Sosyal medyanın da sıkı takipçisiyimdir. Beni de sıkı takip ederler.
Dünyadan ve Türkiye’den çeşitli insanlarla konuşmak, fikir ve bilgi alış verişinde bulunmak çok güzel. Kimi zaman bayan dostlarıma dini konularda yardımcı da olurum.
Efendim bir Türk akademisyen yurt dışına akademik kariyer yapmaya gider. Ortama alışınca; Kuran’ın İngilizcesini bir arkadaşına verir ve okumasını ister.
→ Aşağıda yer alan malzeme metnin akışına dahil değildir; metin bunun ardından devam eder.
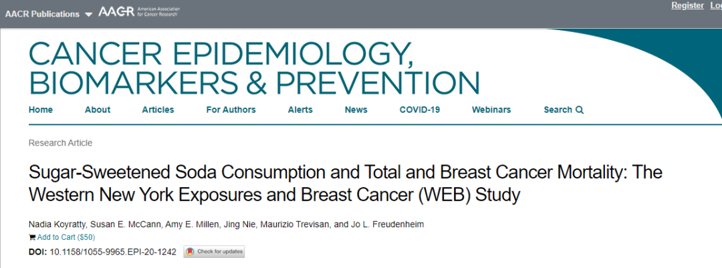Go to Webinars
722x268 pixels.
pos(491,110)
Kuran-ı alan İngiliz, yirmi beş gün kadar sonra gelir ve” Kitabı okudum ve çok etkilendim. Lütfen ikinci cildini de verir misin?” der.
Bizimkisi afallar.
“Bu bizim kutsal inanç kitabımız Kuran-ı Kerimdir ve bunun başka bir cildi yoktur” der.
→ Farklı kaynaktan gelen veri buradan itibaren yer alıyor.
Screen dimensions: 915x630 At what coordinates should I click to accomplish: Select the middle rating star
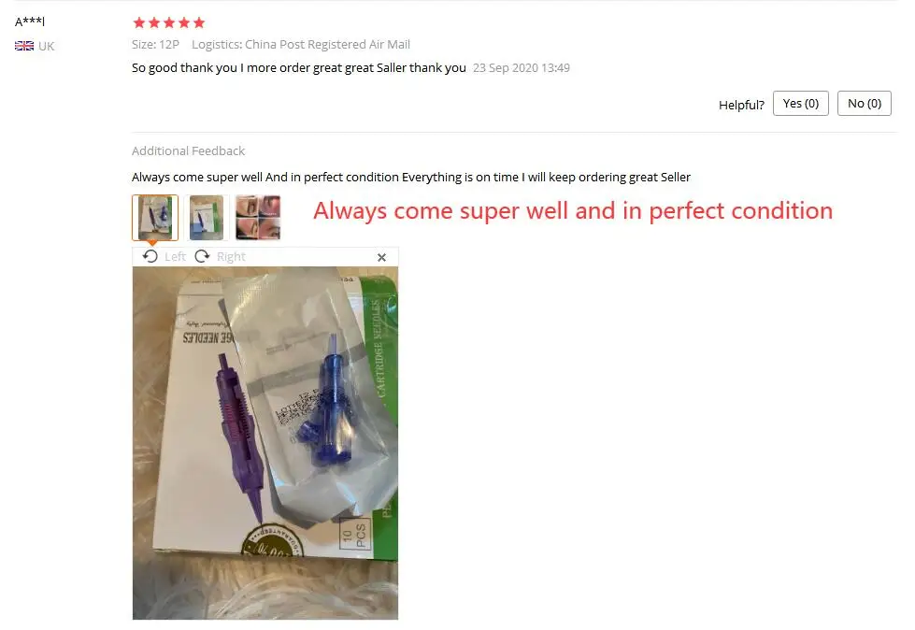click(x=169, y=22)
Der demesine de İngiliz bu, durur mu?
“
Öyleyse sizin yaptıklarınız ve yaşadıklarınız nerede yazıyor?” diye soruyu patlatır. Ardından da: “Sizin yaptıklarınız ve yaşadıklarınız burada yok ki?”
Soru çok ağırdır. Çünkü bizim ne yaptıklarımız ne de yaşadıklarımız; Asla Kuran’ın yazdıkları ve anlattıklarıyla örtüşmüyor.
Sahi bizim yaşadıklarımız ve yaptıklarımız nerede yazıyor, kimlerin dedikleri ve yazdıklarıyla örtüşüyor?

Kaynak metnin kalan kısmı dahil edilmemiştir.